Arrange the part of the data that opens with the line containing "Viewport: 1200px width, 636px" and closes with the line containing "point(437,649)" as a Markdown table with the columns Row and Line. Include both end lines, number each row, and leave out blank lines.

******************************

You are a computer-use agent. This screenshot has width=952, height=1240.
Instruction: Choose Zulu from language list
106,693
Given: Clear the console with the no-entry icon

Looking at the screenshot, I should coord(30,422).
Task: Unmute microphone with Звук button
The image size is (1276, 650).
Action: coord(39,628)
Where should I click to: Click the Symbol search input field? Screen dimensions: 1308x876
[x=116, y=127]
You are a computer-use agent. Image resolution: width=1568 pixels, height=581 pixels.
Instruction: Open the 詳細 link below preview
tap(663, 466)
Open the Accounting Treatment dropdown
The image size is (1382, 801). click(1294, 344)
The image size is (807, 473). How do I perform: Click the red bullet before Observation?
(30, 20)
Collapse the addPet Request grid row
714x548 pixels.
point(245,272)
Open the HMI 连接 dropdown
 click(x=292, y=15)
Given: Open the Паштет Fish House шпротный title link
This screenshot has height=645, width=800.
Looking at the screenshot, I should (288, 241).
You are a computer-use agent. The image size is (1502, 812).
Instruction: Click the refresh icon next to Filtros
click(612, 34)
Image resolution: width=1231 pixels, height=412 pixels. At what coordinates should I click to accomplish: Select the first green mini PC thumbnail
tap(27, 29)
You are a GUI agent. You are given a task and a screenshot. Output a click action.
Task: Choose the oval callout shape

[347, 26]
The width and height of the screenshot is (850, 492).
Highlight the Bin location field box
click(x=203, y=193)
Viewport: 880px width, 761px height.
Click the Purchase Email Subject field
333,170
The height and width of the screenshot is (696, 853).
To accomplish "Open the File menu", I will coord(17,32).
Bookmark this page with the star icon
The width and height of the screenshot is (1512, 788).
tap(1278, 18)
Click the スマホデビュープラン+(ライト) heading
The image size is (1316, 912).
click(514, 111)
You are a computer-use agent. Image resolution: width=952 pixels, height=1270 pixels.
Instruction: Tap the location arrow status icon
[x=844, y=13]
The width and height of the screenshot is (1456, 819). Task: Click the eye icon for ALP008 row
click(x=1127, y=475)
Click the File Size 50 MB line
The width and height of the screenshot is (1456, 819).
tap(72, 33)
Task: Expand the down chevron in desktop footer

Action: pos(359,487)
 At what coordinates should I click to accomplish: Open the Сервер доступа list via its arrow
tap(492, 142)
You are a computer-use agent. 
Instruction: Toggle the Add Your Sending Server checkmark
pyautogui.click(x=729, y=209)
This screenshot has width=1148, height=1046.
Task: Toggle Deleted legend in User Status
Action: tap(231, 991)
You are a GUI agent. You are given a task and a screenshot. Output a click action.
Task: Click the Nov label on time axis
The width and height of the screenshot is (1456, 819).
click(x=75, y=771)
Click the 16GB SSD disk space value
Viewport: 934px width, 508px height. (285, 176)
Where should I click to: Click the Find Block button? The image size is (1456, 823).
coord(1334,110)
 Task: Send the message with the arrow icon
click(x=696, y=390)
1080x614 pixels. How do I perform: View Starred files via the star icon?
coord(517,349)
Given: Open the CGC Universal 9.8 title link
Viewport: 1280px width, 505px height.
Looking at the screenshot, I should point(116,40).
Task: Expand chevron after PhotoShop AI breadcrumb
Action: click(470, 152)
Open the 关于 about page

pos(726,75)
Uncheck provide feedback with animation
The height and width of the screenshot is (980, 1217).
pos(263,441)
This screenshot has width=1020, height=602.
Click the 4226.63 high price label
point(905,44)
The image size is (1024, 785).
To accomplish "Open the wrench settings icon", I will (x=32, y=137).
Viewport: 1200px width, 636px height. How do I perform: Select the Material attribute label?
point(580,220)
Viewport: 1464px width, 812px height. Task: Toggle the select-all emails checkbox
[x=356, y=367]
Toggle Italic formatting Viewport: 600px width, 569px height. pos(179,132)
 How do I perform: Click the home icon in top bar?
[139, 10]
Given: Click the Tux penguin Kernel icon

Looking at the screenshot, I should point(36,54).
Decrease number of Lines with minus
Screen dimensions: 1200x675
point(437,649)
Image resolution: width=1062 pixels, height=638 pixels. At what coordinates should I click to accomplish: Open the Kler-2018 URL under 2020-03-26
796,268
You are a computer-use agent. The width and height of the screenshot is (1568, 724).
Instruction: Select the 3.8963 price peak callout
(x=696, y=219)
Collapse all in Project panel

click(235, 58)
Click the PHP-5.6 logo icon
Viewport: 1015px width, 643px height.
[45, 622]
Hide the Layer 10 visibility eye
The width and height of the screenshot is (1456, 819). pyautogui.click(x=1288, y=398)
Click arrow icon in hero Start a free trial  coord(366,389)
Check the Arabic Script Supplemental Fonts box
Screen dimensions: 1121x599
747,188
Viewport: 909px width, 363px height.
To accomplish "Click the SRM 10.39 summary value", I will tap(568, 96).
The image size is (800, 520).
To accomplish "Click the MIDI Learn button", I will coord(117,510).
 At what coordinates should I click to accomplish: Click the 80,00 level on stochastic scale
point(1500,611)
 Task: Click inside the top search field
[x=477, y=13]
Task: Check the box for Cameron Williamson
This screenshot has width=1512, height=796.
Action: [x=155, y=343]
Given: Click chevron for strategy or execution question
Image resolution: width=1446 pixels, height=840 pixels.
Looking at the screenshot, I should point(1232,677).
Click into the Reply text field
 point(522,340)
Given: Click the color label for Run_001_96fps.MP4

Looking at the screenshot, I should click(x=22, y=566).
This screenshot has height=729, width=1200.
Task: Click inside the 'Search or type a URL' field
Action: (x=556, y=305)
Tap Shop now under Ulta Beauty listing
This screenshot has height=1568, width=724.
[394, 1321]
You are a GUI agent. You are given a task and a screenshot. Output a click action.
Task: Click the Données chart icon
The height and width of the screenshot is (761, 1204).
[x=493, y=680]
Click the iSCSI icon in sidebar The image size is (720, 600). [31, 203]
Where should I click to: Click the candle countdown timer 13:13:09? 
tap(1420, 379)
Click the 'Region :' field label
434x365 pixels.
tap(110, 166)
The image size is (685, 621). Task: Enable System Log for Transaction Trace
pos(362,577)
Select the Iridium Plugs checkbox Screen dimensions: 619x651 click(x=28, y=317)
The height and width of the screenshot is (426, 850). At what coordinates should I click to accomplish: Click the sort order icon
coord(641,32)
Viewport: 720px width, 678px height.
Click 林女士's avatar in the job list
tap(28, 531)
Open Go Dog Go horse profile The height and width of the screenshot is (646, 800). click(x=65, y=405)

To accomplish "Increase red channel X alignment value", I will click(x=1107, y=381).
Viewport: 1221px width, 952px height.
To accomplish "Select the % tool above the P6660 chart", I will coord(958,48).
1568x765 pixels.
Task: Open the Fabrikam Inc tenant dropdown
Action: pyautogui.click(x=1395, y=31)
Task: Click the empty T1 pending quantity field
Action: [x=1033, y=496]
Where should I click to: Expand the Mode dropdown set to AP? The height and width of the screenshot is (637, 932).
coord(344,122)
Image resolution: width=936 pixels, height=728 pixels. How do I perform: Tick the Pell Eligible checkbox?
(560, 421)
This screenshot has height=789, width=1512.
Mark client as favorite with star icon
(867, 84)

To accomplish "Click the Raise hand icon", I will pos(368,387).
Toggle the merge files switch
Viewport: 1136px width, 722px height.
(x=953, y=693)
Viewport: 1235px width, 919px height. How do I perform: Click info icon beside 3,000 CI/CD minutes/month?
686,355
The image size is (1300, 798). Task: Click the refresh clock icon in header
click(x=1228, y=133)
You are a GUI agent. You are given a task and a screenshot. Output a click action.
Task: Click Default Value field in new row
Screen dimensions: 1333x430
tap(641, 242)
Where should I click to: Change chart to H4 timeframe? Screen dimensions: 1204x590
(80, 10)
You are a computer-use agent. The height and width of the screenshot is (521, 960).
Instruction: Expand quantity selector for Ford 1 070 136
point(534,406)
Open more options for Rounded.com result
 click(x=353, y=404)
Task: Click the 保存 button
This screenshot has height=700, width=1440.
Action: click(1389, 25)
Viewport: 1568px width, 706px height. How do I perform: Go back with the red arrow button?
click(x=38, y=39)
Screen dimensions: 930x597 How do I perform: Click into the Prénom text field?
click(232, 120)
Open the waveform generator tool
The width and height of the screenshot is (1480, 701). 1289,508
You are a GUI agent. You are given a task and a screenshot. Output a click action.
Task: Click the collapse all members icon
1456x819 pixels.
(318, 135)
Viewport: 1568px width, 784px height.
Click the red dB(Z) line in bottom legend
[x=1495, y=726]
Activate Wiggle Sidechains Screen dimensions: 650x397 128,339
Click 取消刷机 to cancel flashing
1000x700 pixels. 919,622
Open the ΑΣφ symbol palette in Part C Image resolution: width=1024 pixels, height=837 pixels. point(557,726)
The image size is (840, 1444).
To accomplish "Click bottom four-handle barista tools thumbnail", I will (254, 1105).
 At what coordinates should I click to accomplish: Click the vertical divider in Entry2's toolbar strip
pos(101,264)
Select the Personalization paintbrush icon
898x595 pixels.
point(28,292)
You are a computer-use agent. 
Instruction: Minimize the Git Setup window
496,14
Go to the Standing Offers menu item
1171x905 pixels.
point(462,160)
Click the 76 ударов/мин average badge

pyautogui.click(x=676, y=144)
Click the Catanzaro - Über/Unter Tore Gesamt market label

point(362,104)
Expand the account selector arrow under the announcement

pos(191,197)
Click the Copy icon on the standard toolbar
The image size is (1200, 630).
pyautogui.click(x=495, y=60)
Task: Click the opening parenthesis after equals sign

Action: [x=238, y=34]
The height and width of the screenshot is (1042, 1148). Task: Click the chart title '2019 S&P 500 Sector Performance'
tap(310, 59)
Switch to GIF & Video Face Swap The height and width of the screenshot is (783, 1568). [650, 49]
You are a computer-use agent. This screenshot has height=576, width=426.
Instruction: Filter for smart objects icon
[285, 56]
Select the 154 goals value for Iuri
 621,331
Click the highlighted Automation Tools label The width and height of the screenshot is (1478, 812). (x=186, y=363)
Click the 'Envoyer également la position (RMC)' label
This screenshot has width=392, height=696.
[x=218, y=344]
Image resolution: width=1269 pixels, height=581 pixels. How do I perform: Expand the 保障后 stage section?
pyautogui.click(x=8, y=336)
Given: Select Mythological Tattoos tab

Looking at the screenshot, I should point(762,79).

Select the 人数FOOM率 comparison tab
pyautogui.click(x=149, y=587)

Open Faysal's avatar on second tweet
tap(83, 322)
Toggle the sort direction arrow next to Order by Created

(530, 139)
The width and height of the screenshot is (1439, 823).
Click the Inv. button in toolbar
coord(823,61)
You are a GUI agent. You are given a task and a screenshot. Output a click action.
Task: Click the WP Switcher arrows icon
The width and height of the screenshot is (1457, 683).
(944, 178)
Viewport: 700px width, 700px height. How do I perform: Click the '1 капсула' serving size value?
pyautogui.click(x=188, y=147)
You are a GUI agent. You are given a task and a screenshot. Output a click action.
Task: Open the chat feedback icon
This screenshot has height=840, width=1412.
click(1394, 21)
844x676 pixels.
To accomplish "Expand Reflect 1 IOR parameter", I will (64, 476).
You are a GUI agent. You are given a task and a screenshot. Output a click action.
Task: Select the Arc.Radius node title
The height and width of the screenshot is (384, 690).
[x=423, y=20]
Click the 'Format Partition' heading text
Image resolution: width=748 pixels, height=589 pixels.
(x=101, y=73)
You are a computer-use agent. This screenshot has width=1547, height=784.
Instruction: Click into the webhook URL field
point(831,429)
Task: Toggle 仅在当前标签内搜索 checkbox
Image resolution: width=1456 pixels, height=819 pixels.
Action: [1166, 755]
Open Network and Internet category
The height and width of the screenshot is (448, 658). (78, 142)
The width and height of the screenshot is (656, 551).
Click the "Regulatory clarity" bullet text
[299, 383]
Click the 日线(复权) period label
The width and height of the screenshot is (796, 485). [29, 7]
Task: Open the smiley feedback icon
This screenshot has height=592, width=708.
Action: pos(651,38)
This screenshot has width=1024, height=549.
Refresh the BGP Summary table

******************************

**Exercise result:**
| Row | Line |
|---|---|
| 1 | Viewport: 1200px width, 636px height. How do I perform: Select the Material attribute label? |
| 2 | point(580,220) |
| 3 | Viewport: 1464px width, 812px height. Task: Toggle the select-all emails checkbox |
| 4 | [x=356, y=367] |
| 5 | Toggle Italic formatting Viewport: 600px width, 569px height. pos(179,132) |
| 6 |  How do I perform: Click the home icon in top bar? |
| 7 | [139, 10] |
| 8 | Given: Click the Tux penguin Kernel icon |
| 9 | Looking at the screenshot, I should point(36,54). |
| 10 | Decrease number of Lines with minus |
| 11 | Screen dimensions: 1200x675 |
| 12 | point(437,649) |